LO QUE HAY QUE INVESTIGAR Una hipótesis de lo ocurrido en El Abra hace unas horas, es que El Tancara pretendía continuar al mando del penal, a través de su grupo, pese a que su libertad estaba cerca. Otros ambiciosos grupos, que conocen de las grandes cantidades de dinero que se mueven en esta cárcel y del poder que tienen, desde allí,  sobre  varios grupos del hampa, se enfrentaron con el fin de quitarle el poder a El Tancara. 

Una hipótesis que no tiene asidero es que las armas que fueron usadas en esta reyerta, entre internos, hayan sido arrojadas desde afuera del penal. Entre el muro y la malla olímpica existen al menos 25 metros, distancia que hace imposible que las armas las hayan arrojado. Se cree que ya estaban adentro.
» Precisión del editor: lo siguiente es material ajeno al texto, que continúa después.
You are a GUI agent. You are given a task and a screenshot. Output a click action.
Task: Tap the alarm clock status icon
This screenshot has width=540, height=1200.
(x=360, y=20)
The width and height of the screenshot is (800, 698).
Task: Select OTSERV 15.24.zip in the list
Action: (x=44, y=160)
Se sabe que  las armas utilizadas son calibre 9, 38 y hallaron una escopeta de aire comprimido.



No existen derechos humanos

En El Abra se violan los derechos humanos universales, todos los días, frente al silencio cómplice de policías que no hacen ni dicen nada. Hubo varias denuncias de torturas organizadas por El Tancara que la Policía y la Fiscalía jamás investigaron. En una audiencia de juicio de un delincuente, el procesado lloró pidiéndole al juez que no lo envíe a El Abra porque El Tancara lo obligaba a dormir con sus pies sumergidos en lavandina. El reo se sacó los zapatos en plena audiencia y exhibió sus plantas completamente destrozadas y llenas de llagas a causa del tóxico líquido. El juez le ordenó que se pusiera los zapatos e ignoró el clamor del interno. La venganza de El Tancara, a su retorno, fue mayor. 

El Tancara creía que había diferencia entre los delincuentes. Decía que no soportaba a los violadores. Y, cuando ellos ingresaban  a ese penal, ordenaba que los sodomicen con diversos objetos por un mes, amenazándolos de muerte si hablaban.